Harper laughed through her sob, pressing her head against Mum’s shoulder. She smelled like home: like milky tea and lemony soap. “I don’t want that. I want to be important. I want to be really good at something.” She squeezed her eyes closed, tasting her own tears. “I always feel like I have to chase something. I want to feel productive, like my life is worth something, because then maybe other people will see it, too.”

“But your life is already worth something simply because you’re kind and creative. It has nothing to do with your work or how you spend your time, or even how other people see you.” Mum kissed her hair lightly. “You don’t have to earn love or respect. You’re worthy of it just because you’re you. I’ve always known that, chicken. Why don’t you?”

She burned with grief for all the times she hadn’t understood such a simple notion. That she didn’t have anything to prove, especially not here.

She didn’t have an answer, but naturally, Mum did.

“You are a dope,” she decided. “You can accomplish all the things in the world, but it won’t mean anything if it doesn’t make you happy. It sounds like perhaps you were starting to see that in Scotland.”

“But he doesn’t love me, Mum. Not the way I love him.” And Harper did. She loved him. It was a rock-solid certainty, one that wouldn’t budge no matter how hard she willed it. He wouldn’t leave her alone. He hadn’t since the moment they’d met.

“So blooming what?” Mum burst out. “It sounds like you made lots of friends there. It sounds like everybody else saw just how lovely you are. If he doesn’t love you, it’s his loss.”

“And it wouldn’t make me look pathetic if I went back there?”

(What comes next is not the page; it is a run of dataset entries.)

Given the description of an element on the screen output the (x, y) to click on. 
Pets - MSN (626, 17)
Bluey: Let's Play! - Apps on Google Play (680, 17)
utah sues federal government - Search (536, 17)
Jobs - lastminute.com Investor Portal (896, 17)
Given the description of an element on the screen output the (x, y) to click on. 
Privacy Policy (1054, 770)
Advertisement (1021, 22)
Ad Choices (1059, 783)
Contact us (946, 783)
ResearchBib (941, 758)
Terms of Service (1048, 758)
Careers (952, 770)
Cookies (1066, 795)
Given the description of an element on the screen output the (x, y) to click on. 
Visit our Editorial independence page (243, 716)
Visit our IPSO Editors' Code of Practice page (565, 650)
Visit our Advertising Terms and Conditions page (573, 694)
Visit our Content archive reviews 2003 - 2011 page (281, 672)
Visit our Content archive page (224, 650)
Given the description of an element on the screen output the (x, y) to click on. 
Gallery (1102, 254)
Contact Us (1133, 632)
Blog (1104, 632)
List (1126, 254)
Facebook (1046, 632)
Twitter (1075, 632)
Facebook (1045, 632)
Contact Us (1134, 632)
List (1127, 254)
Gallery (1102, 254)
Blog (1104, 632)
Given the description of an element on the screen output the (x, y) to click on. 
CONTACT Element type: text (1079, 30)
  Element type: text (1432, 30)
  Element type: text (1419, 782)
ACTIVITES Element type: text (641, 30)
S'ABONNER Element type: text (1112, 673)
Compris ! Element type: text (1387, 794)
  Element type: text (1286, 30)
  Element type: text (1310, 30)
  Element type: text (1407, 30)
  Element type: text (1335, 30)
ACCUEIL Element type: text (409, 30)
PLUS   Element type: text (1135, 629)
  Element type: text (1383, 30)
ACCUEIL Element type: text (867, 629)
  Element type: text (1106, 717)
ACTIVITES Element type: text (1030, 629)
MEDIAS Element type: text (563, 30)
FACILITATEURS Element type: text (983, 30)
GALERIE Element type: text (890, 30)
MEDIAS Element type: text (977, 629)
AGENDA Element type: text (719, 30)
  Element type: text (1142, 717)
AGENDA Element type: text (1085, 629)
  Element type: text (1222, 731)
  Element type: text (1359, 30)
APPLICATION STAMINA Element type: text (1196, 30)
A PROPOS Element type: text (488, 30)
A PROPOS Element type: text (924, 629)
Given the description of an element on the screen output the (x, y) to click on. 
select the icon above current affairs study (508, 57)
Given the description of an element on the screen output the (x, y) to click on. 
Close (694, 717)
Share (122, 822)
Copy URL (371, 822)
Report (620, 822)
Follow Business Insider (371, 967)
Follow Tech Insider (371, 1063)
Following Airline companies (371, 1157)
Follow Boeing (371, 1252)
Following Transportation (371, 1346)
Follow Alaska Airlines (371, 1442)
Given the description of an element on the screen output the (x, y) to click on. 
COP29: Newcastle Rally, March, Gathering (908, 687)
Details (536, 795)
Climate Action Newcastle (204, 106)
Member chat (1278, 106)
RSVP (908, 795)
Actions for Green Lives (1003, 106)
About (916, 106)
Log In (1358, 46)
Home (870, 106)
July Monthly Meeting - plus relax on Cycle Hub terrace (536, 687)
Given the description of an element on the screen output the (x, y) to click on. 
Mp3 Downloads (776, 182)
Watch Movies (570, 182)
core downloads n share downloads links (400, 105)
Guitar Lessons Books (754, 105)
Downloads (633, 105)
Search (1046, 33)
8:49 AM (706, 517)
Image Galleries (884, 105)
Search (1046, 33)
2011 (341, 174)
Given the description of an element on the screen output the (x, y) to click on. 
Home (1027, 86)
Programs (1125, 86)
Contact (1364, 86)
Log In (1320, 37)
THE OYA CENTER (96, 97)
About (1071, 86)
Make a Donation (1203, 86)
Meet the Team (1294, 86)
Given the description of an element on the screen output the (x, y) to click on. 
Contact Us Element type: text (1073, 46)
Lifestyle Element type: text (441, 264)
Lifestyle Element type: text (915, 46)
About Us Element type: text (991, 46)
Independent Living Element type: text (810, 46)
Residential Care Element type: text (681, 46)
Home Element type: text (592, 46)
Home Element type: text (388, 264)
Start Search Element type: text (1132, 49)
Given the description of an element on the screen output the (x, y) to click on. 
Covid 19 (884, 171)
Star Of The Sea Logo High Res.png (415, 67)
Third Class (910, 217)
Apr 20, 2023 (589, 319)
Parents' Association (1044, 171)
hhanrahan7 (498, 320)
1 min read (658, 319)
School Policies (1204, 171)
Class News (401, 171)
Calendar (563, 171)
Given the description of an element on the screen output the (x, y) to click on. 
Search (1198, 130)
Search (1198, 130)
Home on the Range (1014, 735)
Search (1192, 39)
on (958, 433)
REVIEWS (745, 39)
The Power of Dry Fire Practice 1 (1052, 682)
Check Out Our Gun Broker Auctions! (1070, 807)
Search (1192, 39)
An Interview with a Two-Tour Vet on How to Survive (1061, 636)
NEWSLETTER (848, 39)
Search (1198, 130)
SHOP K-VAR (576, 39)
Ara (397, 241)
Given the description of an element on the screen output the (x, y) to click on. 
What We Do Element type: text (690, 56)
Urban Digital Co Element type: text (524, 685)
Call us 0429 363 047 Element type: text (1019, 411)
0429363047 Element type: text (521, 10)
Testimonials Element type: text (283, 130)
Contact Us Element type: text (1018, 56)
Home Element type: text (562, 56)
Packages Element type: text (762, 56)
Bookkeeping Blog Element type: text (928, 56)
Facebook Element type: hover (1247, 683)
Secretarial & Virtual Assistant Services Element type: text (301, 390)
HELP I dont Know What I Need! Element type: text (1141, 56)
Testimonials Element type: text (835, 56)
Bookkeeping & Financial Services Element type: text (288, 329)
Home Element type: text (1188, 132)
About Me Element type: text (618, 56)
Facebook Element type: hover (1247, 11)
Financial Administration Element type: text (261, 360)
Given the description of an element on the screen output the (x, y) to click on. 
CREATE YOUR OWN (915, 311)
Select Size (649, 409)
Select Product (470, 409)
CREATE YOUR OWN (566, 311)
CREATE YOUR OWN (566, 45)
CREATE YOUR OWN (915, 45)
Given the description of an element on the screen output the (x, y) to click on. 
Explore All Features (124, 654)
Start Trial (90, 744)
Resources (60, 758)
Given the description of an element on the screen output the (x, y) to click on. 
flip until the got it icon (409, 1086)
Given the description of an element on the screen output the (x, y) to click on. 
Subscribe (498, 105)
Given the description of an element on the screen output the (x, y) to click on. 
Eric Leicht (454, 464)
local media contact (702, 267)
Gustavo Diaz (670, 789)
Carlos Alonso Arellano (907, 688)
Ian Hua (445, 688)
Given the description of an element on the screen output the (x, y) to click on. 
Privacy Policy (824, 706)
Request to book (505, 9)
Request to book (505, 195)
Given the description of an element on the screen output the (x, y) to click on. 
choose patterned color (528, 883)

Mum shook her head. “It would make you look as strong as I know you are. If it’s what you need, then do it. Don’t think about anybody else. For once, Harper, just do it for yourself – because you want to, not because you feel like you should.” She sniffed. “Besides, that laptop cost a fortune. If you don’t go and get it, your dad will march there himself just to make sure he doesn’t have to buy you a new one.”

She choked on her tea. That was true. Dad hated frivolous spending.

“Thank you, Mum. I love you.”

“I love you, too, darling. More than anything.” Mum nudged her gently. “Now go and show him what a fool he is for letting you go.”